___ PROVIDED RECORDS ___

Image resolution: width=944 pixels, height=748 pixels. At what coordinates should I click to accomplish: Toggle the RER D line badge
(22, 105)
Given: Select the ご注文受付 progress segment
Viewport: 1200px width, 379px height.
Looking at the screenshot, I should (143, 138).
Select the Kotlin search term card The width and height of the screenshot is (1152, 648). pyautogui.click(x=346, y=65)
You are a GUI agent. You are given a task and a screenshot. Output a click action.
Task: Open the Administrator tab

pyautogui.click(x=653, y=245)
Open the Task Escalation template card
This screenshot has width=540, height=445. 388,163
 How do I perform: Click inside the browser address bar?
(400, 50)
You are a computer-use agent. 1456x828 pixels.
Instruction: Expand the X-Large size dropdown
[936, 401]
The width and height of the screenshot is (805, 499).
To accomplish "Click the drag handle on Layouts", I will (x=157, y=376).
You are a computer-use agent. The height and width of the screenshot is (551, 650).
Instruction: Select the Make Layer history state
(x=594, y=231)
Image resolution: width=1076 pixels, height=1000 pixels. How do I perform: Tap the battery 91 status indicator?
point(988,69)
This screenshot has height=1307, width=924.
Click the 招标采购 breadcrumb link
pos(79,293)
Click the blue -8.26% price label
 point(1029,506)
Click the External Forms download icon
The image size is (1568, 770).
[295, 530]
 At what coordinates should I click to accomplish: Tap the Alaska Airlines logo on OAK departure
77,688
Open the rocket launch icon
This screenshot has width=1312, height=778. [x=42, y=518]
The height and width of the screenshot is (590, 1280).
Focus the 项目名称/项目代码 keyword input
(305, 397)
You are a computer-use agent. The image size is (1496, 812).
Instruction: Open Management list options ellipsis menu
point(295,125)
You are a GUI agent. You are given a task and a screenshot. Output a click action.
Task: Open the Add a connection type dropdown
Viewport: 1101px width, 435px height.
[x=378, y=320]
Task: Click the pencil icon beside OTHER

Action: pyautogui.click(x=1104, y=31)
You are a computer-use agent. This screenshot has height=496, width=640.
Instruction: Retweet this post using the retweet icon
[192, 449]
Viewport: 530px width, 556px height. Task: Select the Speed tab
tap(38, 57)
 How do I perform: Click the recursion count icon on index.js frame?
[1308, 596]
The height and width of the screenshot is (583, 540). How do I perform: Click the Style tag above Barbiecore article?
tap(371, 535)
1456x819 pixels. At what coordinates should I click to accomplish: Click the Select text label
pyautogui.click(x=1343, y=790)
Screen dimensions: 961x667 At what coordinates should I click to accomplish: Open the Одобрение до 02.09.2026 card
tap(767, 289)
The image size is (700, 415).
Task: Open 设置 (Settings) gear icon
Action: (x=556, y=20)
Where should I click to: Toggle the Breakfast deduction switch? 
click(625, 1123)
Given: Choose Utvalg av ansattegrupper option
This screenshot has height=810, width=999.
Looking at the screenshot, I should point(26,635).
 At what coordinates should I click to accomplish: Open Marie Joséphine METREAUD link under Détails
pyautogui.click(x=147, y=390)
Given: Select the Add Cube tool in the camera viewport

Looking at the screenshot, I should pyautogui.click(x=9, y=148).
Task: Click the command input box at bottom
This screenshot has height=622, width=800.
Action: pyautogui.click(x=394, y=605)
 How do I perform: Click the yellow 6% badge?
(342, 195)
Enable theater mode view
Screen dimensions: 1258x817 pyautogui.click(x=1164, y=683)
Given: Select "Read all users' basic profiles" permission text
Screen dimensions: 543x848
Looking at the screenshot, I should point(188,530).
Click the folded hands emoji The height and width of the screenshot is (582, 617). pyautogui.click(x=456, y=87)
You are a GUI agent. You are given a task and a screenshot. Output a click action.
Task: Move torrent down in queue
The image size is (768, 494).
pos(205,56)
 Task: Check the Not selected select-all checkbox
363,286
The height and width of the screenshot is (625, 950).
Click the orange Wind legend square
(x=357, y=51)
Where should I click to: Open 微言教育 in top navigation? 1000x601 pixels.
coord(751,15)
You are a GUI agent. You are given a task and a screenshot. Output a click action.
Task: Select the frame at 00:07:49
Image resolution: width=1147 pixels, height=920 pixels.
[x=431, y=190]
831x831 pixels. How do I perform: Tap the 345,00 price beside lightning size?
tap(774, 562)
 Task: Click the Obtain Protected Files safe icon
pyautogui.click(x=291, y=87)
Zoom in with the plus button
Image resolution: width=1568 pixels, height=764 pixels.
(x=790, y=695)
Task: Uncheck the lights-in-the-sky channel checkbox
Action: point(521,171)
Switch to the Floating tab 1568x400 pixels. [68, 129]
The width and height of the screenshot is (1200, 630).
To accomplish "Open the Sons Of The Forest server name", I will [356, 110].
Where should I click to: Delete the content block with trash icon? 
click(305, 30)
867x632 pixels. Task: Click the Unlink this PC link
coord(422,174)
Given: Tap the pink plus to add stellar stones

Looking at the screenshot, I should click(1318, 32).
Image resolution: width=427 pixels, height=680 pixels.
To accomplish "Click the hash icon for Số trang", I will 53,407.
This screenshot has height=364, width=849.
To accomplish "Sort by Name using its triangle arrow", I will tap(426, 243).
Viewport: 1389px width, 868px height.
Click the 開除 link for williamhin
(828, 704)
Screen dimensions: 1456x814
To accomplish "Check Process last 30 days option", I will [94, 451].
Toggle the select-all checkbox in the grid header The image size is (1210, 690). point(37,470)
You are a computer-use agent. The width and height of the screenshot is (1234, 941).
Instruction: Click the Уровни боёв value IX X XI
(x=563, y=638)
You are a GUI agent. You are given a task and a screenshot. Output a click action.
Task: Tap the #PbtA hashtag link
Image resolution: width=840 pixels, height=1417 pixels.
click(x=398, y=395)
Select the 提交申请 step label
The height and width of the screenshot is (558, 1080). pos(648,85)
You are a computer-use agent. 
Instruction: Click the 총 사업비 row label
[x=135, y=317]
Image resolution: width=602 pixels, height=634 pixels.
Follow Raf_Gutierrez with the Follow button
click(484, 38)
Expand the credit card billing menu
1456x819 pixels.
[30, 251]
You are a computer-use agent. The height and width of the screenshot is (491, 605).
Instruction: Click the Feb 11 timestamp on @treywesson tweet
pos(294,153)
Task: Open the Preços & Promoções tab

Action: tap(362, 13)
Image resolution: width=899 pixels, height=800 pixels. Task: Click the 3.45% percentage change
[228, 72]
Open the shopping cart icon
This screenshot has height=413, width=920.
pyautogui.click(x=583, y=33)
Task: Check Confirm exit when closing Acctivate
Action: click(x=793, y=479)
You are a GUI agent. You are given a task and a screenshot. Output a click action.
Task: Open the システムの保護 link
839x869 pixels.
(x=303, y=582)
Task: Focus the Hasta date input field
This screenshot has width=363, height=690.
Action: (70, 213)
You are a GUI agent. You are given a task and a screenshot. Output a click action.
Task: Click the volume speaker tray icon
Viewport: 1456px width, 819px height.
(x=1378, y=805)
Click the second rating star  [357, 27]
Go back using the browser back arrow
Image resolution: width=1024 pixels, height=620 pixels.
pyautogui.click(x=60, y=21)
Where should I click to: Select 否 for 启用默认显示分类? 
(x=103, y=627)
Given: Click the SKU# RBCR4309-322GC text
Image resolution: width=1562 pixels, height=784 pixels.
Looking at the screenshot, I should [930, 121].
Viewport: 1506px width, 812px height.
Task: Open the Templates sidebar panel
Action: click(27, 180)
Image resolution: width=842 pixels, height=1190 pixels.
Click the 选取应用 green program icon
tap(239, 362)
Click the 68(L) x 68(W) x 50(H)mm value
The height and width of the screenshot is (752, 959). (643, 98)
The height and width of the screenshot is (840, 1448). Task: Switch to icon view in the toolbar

___

Copy every line from the records above that contains the string "arrow".

To accomplish "Sort by Name using its triangle arrow", I will tap(426, 243).
Go back using the browser back arrow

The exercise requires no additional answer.